KABUL: The UN human rights chief on Tuesday expressed fears that progress made in Afghanistan since the fall of the hardline Taliban regime in 2001 was draining away as Nato-led troops withdraw.

Navi Pillay said on a visit to Kabul that she had heard growing evidence of a sharp reversal in human rights, especially for women, despite more than a decade of international intervention and billions of dollars of aid.

“I do have serious concerns that the human rights situation in the country is deteriorating,” the United Nations High Commissioner for Human Rights told reporters.

“I had lengthy discussions with civil society activists.
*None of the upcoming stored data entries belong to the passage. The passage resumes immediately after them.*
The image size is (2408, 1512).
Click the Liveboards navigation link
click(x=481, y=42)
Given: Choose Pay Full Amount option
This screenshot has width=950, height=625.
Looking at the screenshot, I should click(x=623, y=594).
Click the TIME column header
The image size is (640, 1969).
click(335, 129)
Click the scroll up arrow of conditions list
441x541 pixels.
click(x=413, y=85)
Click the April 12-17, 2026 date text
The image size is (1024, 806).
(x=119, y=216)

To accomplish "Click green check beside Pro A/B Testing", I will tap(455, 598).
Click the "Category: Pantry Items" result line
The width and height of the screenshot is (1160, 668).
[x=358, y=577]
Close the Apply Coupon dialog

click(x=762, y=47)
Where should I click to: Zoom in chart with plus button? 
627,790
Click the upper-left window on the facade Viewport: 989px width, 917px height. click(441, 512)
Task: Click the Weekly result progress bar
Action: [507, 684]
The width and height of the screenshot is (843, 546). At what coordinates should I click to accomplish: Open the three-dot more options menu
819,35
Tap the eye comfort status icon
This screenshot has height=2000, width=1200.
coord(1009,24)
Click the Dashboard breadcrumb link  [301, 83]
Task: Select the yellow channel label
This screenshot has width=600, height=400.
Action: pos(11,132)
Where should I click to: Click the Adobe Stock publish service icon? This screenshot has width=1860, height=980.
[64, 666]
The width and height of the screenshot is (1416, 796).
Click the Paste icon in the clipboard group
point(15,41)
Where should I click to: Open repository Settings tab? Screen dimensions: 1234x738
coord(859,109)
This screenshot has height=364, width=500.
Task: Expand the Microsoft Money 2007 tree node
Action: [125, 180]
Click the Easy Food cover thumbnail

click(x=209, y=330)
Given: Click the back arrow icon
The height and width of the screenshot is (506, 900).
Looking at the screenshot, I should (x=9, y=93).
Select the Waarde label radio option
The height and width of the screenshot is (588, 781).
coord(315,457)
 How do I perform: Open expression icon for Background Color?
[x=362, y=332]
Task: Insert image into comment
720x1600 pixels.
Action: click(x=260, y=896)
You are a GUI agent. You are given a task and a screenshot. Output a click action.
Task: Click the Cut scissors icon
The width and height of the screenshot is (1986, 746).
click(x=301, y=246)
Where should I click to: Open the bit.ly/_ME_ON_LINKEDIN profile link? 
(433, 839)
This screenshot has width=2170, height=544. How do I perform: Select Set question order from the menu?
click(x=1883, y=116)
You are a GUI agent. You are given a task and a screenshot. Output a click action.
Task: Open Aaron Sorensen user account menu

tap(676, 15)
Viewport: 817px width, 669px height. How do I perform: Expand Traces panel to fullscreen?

They have made it clear to me that they feel that the gains of the (last) 12 years are vulnerable and at risk of being reversed.”

Pillay, on her first visit to Afghanistan, said she had sought assurances from President Hamid Karzai that advancements in human rights in the ultra-conservative country would be protected.

“My concern that the momentum of improvement in human rights may not only have peaked, but is in reality waning, has not been allayed,” she said.

“Afghanistan needs to brace itself to ensure that the tumultuous changes that will take place before the end of 2014 do not trigger a serious deterioration in human rights.”

Afghanistan faces a potentially destabilising presidential election in April and the remaining 87,000 Nato combat troops deployed in Afghanistan to fight the Taliban insurgents will withdraw by the end of next year.

The threat to women in Afghanistan was underlined on Monday when the senior policewoman in the Taliban heartlands of the south died after being shot by assassins, months after her predecessor was also gunned down.